=== INPUT ===
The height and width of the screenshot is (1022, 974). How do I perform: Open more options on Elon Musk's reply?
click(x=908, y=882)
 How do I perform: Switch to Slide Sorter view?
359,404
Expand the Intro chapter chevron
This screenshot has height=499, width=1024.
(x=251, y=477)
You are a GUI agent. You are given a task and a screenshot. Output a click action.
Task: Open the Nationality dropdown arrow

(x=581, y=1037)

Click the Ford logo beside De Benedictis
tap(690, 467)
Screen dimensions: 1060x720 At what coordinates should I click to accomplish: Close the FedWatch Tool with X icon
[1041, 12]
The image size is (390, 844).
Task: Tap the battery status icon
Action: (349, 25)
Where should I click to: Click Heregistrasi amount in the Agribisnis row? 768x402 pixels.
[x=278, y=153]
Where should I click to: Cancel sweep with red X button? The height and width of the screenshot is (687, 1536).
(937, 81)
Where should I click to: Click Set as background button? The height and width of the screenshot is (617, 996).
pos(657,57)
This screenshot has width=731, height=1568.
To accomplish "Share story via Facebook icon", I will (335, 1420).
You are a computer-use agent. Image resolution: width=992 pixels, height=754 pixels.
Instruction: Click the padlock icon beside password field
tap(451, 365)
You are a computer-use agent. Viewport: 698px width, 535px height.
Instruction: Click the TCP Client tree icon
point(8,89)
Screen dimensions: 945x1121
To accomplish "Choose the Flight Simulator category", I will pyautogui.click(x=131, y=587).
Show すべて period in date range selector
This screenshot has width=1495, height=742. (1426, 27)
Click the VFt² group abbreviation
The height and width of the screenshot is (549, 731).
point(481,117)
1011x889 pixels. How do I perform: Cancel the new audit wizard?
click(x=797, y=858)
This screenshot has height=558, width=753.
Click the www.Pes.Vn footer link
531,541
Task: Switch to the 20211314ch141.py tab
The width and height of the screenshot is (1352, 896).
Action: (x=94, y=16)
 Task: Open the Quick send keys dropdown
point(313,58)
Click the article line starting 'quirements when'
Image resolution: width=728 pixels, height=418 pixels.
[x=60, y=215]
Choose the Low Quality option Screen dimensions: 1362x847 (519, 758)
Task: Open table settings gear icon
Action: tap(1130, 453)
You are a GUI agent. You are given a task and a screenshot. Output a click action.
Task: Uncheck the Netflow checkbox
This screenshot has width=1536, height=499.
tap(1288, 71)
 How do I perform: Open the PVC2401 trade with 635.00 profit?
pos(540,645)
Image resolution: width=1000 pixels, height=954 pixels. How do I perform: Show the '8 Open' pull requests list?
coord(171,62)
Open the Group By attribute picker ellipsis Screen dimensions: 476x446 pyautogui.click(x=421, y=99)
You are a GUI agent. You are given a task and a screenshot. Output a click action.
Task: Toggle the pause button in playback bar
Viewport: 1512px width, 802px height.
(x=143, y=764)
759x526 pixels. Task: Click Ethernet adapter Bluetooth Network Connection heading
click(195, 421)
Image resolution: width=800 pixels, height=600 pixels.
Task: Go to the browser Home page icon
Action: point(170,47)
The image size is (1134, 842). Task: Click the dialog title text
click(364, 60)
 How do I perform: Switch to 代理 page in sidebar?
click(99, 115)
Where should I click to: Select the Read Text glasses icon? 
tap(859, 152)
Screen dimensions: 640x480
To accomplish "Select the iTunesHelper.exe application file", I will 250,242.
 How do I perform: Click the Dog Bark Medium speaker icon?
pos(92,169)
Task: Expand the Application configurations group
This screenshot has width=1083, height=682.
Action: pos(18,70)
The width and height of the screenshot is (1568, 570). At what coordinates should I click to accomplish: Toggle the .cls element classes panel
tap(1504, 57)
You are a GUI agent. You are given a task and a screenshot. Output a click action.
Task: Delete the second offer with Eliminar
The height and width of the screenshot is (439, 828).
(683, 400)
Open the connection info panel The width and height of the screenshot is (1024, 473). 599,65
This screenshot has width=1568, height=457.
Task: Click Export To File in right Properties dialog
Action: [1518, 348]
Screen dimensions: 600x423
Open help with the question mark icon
===
- **INSTRUCTIONS TO FOLLOW**
Reproduce each record exactly as it appears.

- **FINISHED EXERCISE**
The height and width of the screenshot is (1022, 974). How do I perform: Open more options on Elon Musk's reply?
click(x=908, y=882)
 How do I perform: Switch to Slide Sorter view?
359,404
Expand the Intro chapter chevron
This screenshot has height=499, width=1024.
(x=251, y=477)
You are a GUI agent. You are given a task and a screenshot. Output a click action.
Task: Open the Nationality dropdown arrow

(x=581, y=1037)

Click the Ford logo beside De Benedictis
tap(690, 467)
Screen dimensions: 1060x720 At what coordinates should I click to accomplish: Close the FedWatch Tool with X icon
[1041, 12]
The image size is (390, 844).
Task: Tap the battery status icon
Action: (349, 25)
Where should I click to: Click Heregistrasi amount in the Agribisnis row? 768x402 pixels.
[x=278, y=153]
Where should I click to: Cancel sweep with red X button? The height and width of the screenshot is (687, 1536).
(937, 81)
Where should I click to: Click Set as background button? The height and width of the screenshot is (617, 996).
pos(657,57)
This screenshot has width=731, height=1568.
To accomplish "Share story via Facebook icon", I will (335, 1420).
You are a computer-use agent. Image resolution: width=992 pixels, height=754 pixels.
Instruction: Click the padlock icon beside password field
tap(451, 365)
You are a computer-use agent. Viewport: 698px width, 535px height.
Instruction: Click the TCP Client tree icon
point(8,89)
Screen dimensions: 945x1121
To accomplish "Choose the Flight Simulator category", I will pyautogui.click(x=131, y=587).
Show すべて period in date range selector
This screenshot has width=1495, height=742. (1426, 27)
Click the VFt² group abbreviation
The height and width of the screenshot is (549, 731).
point(481,117)
1011x889 pixels. How do I perform: Cancel the new audit wizard?
click(x=797, y=858)
This screenshot has height=558, width=753.
Click the www.Pes.Vn footer link
531,541
Task: Switch to the 20211314ch141.py tab
The width and height of the screenshot is (1352, 896).
Action: (x=94, y=16)
 Task: Open the Quick send keys dropdown
point(313,58)
Click the article line starting 'quirements when'
Image resolution: width=728 pixels, height=418 pixels.
[x=60, y=215]
Choose the Low Quality option Screen dimensions: 1362x847 (519, 758)
Task: Open table settings gear icon
Action: tap(1130, 453)
You are a GUI agent. You are given a task and a screenshot. Output a click action.
Task: Uncheck the Netflow checkbox
This screenshot has width=1536, height=499.
tap(1288, 71)
 How do I perform: Open the PVC2401 trade with 635.00 profit?
pos(540,645)
Image resolution: width=1000 pixels, height=954 pixels. How do I perform: Show the '8 Open' pull requests list?
coord(171,62)
Open the Group By attribute picker ellipsis Screen dimensions: 476x446 pyautogui.click(x=421, y=99)
You are a GUI agent. You are given a task and a screenshot. Output a click action.
Task: Toggle the pause button in playback bar
Viewport: 1512px width, 802px height.
(x=143, y=764)
759x526 pixels. Task: Click Ethernet adapter Bluetooth Network Connection heading
click(195, 421)
Image resolution: width=800 pixels, height=600 pixels.
Task: Go to the browser Home page icon
Action: point(170,47)
The image size is (1134, 842). Task: Click the dialog title text
click(364, 60)
 How do I perform: Switch to 代理 page in sidebar?
click(99, 115)
Where should I click to: Select the Read Text glasses icon? 
tap(859, 152)
Screen dimensions: 640x480
To accomplish "Select the iTunesHelper.exe application file", I will 250,242.
 How do I perform: Click the Dog Bark Medium speaker icon?
pos(92,169)
Task: Expand the Application configurations group
This screenshot has width=1083, height=682.
Action: pos(18,70)
The width and height of the screenshot is (1568, 570). At what coordinates should I click to accomplish: Toggle the .cls element classes panel
tap(1504, 57)
You are a GUI agent. You are given a task and a screenshot. Output a click action.
Task: Delete the second offer with Eliminar
The height and width of the screenshot is (439, 828).
(683, 400)
Open the connection info panel The width and height of the screenshot is (1024, 473). 599,65
This screenshot has width=1568, height=457.
Task: Click Export To File in right Properties dialog
Action: [1518, 348]
Screen dimensions: 600x423
Open help with the question mark icon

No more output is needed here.